── Excerpt ──
Douglas Howard Sills (born July 5, 1960) is an American actor.

Early life
Sills was born in Detroit, Michigan, the son of Rhoda (Nemeth) and Archie Sills, and grew up in the suburb of Franklin, in a Jewish household. He was friends (and did amateur theatrics and films) with both Sam Raimi and Bruce Campbell. Sills attended Cranbrook School, from which he graduated in 1978, and the University of Michigan where he majored in music. He then continued his education at the American Conservatory Theater in California.

Career
During the 1990s, Sills built a solid reputation as a stage character actor, especially in the professional theaters of southern California. He also performed in several national tours, including Into the Woods and The Secret Garden, which would also feature future Broadway stars as James Stacy Barbour and Audra McDonald. He met his partner, Todd, in 1994 while touring with The Secret Garden. His first Broadway role, however, came when composer Frank Wildhorn and lyricist Nan Knighton approached him in hopes of finding a male lead for their new musical, The Scarlet Pimpernel. Before this audition, Sills told his agent not to send him to any more auditions because he planned to attend law school.  With a score in the 99th percentile on the Law School Admission Test (LSAT), Sills hoped to attend Stanford Law School. However, being a fan of the movie as a child, Sills decided to give acting one more chance and was offered the lead as Sir Percy Blakeney.
───
── Material supplied ──
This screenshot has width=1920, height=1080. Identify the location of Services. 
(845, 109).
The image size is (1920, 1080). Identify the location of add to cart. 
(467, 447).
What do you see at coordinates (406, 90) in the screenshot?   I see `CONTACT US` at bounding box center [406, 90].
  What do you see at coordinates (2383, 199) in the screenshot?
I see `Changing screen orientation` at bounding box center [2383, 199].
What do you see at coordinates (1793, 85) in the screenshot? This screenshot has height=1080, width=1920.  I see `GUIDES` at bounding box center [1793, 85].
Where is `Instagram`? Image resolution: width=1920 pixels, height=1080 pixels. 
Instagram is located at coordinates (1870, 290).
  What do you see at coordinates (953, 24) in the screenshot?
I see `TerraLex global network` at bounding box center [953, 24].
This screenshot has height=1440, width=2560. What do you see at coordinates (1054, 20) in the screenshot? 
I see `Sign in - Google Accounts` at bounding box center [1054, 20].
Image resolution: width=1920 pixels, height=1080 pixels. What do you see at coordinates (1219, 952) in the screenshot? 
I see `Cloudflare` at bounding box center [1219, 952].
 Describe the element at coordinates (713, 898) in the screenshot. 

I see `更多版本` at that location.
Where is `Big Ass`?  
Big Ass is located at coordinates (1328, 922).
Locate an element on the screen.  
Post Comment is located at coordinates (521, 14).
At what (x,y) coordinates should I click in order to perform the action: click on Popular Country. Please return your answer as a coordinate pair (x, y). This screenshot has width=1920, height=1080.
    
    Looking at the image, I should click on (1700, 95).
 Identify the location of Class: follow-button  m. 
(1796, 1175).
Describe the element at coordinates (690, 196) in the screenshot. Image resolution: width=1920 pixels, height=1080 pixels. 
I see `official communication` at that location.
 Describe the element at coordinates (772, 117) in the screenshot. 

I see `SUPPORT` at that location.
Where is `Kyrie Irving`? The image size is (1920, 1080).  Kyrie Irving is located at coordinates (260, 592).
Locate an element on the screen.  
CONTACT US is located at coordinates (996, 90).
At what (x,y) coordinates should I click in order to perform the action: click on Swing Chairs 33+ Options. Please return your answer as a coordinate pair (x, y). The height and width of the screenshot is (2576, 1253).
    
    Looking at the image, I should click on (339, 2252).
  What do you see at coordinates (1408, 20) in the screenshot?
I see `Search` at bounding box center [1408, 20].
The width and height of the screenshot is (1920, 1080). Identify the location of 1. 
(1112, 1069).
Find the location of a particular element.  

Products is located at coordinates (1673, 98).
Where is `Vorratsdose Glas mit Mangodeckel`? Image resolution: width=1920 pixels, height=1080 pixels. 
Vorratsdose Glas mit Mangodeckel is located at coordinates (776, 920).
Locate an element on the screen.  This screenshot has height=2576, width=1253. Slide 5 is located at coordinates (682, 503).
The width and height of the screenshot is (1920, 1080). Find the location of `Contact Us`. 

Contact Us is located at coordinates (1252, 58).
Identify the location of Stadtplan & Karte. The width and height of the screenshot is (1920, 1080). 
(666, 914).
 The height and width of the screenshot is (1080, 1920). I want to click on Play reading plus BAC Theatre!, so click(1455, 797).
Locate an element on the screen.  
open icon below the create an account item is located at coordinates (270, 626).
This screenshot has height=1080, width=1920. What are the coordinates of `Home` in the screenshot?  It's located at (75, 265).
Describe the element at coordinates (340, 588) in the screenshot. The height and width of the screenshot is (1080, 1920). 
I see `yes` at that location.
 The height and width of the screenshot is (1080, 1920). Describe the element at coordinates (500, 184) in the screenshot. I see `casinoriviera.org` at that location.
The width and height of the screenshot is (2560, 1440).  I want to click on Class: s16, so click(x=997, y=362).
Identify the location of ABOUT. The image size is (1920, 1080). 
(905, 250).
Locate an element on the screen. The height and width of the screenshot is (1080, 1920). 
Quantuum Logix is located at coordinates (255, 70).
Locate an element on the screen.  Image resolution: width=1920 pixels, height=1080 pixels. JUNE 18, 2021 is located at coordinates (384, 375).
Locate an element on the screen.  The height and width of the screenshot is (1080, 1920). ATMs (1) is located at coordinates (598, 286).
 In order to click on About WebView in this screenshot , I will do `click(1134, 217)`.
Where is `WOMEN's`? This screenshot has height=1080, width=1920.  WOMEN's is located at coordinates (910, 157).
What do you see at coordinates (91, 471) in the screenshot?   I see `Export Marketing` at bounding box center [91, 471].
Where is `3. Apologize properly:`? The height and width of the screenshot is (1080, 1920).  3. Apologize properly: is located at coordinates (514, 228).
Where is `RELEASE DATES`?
───
Complete the following.
[1] In the Douglas Sills biography, what score did Sills get on the Law School Admission Test?
[2] Write the next part of the Douglas Sills biography, picking up right after its final sentence.

Responses to the tasks.
[1] A score in the 99th percentile.

[2]
Douglas Sills opened in his first Broadway show on November 9, 1997. Continuing the role in three other versions of the show, Sills received a Tony Award nomination. He portrayed the foppish hero in SP 1.0 (The Original Broadway Production, starring Terrence Mann, Christine Andreas & Gilles Chiason), SP 2.0 (Revised Broadway Production, starring Rachel York & Rex Smith), and for several months in the National Tour (4.0). Although rumored as the title role of Wildhorn's Dracula, the Musical, Sills opted out (despite doing a recording demo), and Tom Hewitt portrayed the gothic character at the premiere at the La Jolla Playhouse in 2001. He played Orin Scrivello and several other roles in the 2003 Broadway revival cast of Little Shop of Horrors.

In 2004, Sills joined the Broadway-bound Chicago production of Monty Python's Spamalot. However, before the production began, Sills left on his own account due to reported "major script changes." In early 2005, production plans were announced for Wildhorn's new musical Cyrano de Bergerac, from the same team that helped launch his career with The Scarlet Pimpernel. The title role was written specifically for Sills, however, producers dropped plans for the show in spring 2006 without explanation. A studio-concept recording was planned, starring Sills, Linda Eder and Rob Evan, but plans also quickly fell through.

In 2009, Sills starred opposite Kristin Chenoweth at the Encores! New York City Center production of Music in the Air, a long-forgotten Kern-Hamerstein musical from the 1930s. The concert-style version ran February 5 through February 8.  Sills assumed the role of Gomez Addams in the national tour of The Addams Family in September 2011 until the company's closing on December 30, 2012.

From March 27 to April 12, 2013, Sills took on the role of Jack in Long Wharf Theatre's production of William Mastrosimone's Ride the Tiger.

Sills played Walter Burns in La Jolla Playhouse's production of His Girl Friday from May 28 to June 30, 2013.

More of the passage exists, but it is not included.